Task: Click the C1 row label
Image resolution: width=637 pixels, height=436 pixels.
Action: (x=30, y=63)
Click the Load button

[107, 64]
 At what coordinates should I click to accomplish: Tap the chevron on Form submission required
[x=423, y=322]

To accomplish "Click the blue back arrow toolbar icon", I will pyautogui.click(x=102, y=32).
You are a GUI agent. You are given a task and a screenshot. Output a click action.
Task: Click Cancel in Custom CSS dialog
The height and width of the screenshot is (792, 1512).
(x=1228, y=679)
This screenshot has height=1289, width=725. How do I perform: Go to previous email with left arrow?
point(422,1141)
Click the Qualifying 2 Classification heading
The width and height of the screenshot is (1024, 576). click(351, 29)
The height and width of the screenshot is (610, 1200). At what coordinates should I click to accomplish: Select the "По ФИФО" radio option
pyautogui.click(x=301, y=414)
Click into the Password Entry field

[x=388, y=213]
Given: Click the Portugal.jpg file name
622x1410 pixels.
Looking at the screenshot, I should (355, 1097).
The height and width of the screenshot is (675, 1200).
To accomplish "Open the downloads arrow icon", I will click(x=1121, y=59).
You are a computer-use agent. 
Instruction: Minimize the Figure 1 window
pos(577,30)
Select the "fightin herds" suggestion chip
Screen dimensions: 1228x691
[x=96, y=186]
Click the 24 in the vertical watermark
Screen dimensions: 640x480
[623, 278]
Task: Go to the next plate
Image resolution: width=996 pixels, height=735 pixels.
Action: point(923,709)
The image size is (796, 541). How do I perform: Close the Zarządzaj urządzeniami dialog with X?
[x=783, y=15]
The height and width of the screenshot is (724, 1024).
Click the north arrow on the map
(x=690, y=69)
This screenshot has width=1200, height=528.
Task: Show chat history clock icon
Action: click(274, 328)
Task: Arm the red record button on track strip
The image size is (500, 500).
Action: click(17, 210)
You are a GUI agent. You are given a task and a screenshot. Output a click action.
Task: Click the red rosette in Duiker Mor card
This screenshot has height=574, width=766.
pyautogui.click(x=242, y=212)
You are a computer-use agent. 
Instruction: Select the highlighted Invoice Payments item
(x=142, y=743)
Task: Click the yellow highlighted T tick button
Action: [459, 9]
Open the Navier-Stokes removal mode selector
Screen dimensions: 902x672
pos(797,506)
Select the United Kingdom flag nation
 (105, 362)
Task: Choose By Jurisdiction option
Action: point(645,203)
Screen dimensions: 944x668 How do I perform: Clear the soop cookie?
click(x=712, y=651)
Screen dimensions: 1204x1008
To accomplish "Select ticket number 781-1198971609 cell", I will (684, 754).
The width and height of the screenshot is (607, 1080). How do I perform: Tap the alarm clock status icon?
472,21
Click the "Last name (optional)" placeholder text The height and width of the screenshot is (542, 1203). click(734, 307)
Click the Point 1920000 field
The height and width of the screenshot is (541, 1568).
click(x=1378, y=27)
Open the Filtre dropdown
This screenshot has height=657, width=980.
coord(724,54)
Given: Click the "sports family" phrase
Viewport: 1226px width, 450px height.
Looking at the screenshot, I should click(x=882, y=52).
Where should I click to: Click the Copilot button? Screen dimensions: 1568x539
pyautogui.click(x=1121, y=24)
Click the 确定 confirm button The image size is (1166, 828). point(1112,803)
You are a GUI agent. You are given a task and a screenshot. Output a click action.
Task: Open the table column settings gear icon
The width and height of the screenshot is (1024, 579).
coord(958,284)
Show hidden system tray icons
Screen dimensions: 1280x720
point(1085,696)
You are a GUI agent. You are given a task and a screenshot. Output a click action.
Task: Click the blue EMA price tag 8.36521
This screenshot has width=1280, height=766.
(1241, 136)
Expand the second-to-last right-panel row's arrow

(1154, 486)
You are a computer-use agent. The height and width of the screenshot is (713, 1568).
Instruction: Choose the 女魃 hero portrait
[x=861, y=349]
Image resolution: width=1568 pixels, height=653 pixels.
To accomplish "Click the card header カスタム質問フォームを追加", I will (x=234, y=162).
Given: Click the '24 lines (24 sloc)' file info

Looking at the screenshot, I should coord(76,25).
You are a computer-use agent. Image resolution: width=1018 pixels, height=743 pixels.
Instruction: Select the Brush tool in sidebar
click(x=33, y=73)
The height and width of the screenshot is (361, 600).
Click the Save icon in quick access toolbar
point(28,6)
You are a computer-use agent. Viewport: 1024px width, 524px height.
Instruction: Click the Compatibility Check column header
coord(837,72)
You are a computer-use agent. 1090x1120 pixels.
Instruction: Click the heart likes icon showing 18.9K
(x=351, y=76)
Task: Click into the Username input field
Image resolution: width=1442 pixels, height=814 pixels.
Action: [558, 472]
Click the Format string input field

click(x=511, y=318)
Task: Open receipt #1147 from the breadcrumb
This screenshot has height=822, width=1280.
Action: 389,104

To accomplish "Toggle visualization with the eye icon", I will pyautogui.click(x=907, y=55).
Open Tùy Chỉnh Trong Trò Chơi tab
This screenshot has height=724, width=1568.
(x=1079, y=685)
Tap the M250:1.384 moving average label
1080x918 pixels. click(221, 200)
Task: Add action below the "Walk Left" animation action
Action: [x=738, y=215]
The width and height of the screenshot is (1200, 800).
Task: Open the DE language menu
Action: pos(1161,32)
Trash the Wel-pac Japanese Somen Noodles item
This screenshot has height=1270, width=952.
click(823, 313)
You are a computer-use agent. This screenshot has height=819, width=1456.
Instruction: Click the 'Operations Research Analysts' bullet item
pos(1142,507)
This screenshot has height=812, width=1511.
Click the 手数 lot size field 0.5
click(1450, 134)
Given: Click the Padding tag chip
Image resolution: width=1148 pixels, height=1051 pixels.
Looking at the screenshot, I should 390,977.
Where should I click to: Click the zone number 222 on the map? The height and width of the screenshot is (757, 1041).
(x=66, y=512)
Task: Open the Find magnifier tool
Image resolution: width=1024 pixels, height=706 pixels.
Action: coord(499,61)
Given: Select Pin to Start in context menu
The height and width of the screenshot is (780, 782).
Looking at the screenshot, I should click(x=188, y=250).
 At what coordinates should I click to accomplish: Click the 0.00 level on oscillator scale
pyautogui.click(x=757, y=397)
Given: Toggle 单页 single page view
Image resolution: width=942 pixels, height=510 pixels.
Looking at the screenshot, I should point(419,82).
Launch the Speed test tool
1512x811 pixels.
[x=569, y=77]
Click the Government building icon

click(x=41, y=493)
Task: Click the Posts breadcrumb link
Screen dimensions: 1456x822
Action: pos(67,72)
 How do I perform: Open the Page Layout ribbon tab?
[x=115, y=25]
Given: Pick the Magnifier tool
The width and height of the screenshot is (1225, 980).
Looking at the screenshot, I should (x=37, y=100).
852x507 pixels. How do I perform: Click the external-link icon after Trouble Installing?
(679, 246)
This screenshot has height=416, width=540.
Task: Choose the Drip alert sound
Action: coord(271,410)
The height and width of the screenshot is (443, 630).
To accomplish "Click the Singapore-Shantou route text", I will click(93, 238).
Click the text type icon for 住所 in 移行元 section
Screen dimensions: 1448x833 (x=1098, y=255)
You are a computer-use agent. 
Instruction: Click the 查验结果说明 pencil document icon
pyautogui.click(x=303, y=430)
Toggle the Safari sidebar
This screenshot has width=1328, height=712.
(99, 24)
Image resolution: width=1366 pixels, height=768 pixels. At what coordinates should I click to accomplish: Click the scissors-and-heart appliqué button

◇ ◇ ◇ ◇ ◇ ◇ ◇

- _WHAT YOU NEED TO DO_: Begin at the line above that has "Instruction: Select the highlighted" and stop after the line that has "Click the 确定", copying each line exactly and adding nothing else.

- _SOLUTION_:
Instruction: Select the highlighted Invoice Payments item
(x=142, y=743)
Task: Click the yellow highlighted T tick button
Action: [459, 9]
Open the Navier-Stokes removal mode selector
Screen dimensions: 902x672
pos(797,506)
Select the United Kingdom flag nation
 (105, 362)
Task: Choose By Jurisdiction option
Action: point(645,203)
Screen dimensions: 944x668 How do I perform: Clear the soop cookie?
click(x=712, y=651)
Screen dimensions: 1204x1008
To accomplish "Select ticket number 781-1198971609 cell", I will (684, 754).
The width and height of the screenshot is (607, 1080). How do I perform: Tap the alarm clock status icon?
472,21
Click the "Last name (optional)" placeholder text The height and width of the screenshot is (542, 1203). click(734, 307)
Click the Point 1920000 field
The height and width of the screenshot is (541, 1568).
click(x=1378, y=27)
Open the Filtre dropdown
This screenshot has height=657, width=980.
coord(724,54)
Given: Click the "sports family" phrase
Viewport: 1226px width, 450px height.
Looking at the screenshot, I should click(x=882, y=52).
Where should I click to: Click the Copilot button? Screen dimensions: 1568x539
pyautogui.click(x=1121, y=24)
Click the 确定 confirm button The image size is (1166, 828). point(1112,803)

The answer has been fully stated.